Angling for commercial success in the Depression years, Hughes produced a small suite of linocuts depicting Stanley Park in the mid-1930s, including this pleasing view of Second Beach. Dating from 1936, this early work predates the building of Second Beach Pool in 1940. It brings to mind the fine block prints of Walter J. Phillips, whose work Hughes admired. Of special interest, Robert Amos relates that it was while sketching in Stanley Park that Hughes met his future wife, Fern Smith.
Jacques Barbeau wrote about this print, “The mood is tranquil and serene. Yet it illustrates Hughes’ subtle ability to suggest less to achieve more.” With very few colours and sure, sinuous lines, Hughes generates interest in the foreshore rocks, the ocean waves and the dark evergreens beyond. Near Second Beach telegraphs Hughes’s graphic design skills and is one of his rare print works. This same image, with a slightly different tonal range, is in the National Gallery of Canada’s Prints and Drawings collection (acc. no. 29253).

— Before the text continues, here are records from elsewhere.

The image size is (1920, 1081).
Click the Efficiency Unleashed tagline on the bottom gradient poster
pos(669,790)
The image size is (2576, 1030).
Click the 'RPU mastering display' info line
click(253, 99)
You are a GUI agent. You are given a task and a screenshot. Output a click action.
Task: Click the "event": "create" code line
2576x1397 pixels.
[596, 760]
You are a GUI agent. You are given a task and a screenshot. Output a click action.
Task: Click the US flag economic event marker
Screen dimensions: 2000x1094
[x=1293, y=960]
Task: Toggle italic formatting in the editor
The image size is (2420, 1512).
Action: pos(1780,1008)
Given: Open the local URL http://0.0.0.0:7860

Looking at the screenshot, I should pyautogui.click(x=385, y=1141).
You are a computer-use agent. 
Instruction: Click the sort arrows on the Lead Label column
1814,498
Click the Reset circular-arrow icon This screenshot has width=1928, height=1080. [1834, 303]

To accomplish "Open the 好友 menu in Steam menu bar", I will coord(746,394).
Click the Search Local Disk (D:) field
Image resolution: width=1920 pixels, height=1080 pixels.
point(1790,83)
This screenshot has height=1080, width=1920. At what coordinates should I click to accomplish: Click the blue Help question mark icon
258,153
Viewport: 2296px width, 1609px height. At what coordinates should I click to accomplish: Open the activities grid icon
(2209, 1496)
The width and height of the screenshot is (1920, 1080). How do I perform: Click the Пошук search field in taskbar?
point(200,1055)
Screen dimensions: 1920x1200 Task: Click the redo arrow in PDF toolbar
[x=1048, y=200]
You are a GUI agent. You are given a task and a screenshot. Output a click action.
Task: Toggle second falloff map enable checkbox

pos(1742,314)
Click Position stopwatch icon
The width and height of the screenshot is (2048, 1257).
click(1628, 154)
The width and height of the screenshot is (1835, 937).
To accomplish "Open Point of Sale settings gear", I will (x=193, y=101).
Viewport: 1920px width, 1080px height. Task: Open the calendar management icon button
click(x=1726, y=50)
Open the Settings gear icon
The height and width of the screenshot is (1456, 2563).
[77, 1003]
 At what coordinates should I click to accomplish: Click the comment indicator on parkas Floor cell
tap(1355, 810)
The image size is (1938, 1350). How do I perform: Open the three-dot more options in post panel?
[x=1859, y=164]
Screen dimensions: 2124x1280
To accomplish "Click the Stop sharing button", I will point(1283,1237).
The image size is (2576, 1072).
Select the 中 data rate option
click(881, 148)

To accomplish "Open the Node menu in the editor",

Collector Jacques Barbeau said his interest in the art of Hughes was first sparked when he saw one of the artist’s paintings reproduced on the front cover of a 1958 Vancouver telephone directory. More than a decade later, in 1969, Barbeau acquired his first work by Hughes after paying a visit to the Dominion Gallery in Montreal, which had represented Hughes since 1951. Barbeau purchased several “cartoons,” the detailed graphite drawings that the artist, a meticulous draughtsman, would prepare leading up to an oil painting. Over the years, as Hughes transitioned from oils to acrylics and watercolours, the collection of Barbeau and his wife Margaret Ann (née Owen) grew to 80 works, encompassing sketches, prints and paintings from all phases of the artist’s lengthy career. Fifteen masterpieces from this prominent collection have been on loan to the Audain Art Museum in Whistler since 2016, on public display in the Barbeau–Owen Gallery.